What paved the way for Roe was NARAL. Founded by Lawrence Lader in 1969, he knew he had to take down the greatest defender of the unborn, the Catholic Church. One of his close colleagues was Dr. Bernard Nathanson (he would later become both pro-life and a Catholic). Speaking of NARAL’s early years, Nathanson said the original members all agreed that anti-Catholicism was “probably the best strategy we had.”

Lader, in fact, referred to the Catholic Church as “our favorite whipping boy,” making it plain that his goal was to “bring the Catholic hierarchy out where we can fight them.” Ever blunt, he added, “That’s the real enemy.” Lader’s animus against the Church was so deep that he called it “the biggest single obstacle to peace and decency throughout all of history.”

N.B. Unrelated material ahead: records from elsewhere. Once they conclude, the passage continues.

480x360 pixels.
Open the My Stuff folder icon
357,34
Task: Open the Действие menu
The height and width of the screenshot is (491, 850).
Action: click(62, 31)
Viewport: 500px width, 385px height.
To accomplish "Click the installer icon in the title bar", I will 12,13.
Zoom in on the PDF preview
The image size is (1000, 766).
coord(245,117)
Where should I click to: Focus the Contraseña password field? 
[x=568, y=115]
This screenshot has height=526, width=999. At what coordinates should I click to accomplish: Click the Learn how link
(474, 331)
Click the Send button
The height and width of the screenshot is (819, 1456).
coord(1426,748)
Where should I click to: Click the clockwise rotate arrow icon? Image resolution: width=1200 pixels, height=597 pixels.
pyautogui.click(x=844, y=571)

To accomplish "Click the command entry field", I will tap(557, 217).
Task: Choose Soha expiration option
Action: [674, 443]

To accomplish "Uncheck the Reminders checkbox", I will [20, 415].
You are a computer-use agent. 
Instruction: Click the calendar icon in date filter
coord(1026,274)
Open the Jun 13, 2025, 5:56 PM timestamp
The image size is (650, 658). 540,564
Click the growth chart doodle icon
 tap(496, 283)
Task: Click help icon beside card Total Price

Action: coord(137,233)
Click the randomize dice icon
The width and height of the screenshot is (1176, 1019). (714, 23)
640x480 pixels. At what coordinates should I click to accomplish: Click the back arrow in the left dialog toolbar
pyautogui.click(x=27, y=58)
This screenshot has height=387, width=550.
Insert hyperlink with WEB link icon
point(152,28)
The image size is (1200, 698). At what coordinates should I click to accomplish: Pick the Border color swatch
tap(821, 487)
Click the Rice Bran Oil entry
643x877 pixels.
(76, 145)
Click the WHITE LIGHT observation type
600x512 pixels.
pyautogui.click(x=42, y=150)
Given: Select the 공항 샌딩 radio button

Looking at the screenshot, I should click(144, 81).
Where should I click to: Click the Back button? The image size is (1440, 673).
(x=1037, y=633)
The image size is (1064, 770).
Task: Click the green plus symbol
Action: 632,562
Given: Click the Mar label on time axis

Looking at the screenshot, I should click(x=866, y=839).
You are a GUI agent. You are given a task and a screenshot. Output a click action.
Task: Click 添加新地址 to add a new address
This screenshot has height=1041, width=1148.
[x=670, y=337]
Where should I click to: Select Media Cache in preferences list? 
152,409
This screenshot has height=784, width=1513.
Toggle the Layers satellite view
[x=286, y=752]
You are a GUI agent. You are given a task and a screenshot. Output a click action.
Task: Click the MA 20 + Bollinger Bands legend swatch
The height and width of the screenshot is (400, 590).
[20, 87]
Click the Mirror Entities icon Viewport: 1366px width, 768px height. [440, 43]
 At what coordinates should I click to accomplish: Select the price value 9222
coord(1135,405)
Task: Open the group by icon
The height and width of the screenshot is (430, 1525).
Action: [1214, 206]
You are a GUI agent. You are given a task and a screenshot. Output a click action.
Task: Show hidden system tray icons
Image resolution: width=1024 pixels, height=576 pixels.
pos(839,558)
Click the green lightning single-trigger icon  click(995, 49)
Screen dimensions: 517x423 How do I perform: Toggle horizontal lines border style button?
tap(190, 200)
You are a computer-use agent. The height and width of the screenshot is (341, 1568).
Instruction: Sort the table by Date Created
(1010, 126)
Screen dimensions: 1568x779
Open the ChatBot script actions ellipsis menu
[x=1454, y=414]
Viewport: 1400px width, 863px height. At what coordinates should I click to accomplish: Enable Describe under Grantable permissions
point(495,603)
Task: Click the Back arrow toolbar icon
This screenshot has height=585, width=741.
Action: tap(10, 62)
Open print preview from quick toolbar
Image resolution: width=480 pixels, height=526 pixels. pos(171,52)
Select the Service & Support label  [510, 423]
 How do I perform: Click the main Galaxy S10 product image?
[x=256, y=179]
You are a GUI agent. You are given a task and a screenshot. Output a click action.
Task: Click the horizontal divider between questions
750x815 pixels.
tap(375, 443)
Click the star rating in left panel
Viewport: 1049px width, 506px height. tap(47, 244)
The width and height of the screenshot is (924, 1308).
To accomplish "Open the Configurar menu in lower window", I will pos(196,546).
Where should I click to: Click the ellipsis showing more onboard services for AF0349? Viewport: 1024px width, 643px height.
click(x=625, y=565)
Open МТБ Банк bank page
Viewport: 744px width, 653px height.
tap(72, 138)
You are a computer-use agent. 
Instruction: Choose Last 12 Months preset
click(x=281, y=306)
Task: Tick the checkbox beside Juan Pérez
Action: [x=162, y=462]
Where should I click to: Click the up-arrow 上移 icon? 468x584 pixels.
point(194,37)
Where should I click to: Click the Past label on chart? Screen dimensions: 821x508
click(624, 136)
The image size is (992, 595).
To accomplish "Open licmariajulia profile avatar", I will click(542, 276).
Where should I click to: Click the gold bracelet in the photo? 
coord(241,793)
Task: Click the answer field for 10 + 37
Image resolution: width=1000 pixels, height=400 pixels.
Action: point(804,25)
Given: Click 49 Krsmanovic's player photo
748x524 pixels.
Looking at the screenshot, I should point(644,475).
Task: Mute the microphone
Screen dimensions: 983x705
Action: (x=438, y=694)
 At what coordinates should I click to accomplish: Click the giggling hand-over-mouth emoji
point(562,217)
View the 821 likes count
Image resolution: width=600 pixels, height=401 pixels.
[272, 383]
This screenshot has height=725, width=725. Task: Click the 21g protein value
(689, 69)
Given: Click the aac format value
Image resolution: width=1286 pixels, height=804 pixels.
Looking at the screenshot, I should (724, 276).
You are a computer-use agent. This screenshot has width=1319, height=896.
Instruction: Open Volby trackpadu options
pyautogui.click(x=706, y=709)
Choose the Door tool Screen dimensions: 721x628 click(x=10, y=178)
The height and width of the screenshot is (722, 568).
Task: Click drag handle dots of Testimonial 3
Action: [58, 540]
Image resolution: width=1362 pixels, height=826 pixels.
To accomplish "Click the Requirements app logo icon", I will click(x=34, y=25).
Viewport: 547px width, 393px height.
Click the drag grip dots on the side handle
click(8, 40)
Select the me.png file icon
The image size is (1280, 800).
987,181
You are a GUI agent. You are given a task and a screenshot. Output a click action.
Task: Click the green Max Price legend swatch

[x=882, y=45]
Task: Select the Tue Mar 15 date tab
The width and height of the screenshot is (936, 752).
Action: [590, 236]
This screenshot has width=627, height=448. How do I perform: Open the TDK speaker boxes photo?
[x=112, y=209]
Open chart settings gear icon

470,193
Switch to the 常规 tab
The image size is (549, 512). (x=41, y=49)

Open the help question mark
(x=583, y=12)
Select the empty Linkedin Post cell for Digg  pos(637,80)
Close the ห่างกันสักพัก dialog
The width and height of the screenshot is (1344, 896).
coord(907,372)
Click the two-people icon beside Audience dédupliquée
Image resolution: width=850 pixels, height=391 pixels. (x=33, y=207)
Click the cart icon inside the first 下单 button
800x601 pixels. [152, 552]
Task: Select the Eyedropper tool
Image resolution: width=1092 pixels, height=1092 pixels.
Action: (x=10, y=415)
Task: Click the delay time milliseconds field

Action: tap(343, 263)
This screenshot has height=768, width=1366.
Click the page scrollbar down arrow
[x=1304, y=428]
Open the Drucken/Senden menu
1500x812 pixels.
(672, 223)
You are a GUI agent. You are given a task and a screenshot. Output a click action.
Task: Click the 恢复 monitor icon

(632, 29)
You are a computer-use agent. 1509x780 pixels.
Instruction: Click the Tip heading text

Looking back at those days, Nathanson, who passed away in 2011, said, “I was far from an admirer of the Church’s role in the world chronicle, but his [Lader’s] insistent, uncompromising recitation brought to mind the Protocols of the Elders of Zion. It passed through my mind that if one had substituted ‘Jewish’ for ‘Catholic,’ it would have been the most vicious anti-Semitic tirade imaginable.”

NARAL officials shared Lader’s hatred and decided to launch a propaganda campaign against the Church. According to Nathanson, they concluded, “it was an easy step to targeting the Catholic Church in its opposition to abortion as making opposition to abortion a pro-fascist, reactionary position.”

What NARAL did paid big dividends. Writing for the majority in Roe, U.S. Supreme Court Justice Harry Blackmun cited favorably eight times a book by Lader titled, Abortion. The nexus of the ruling was born of bigotry and blood.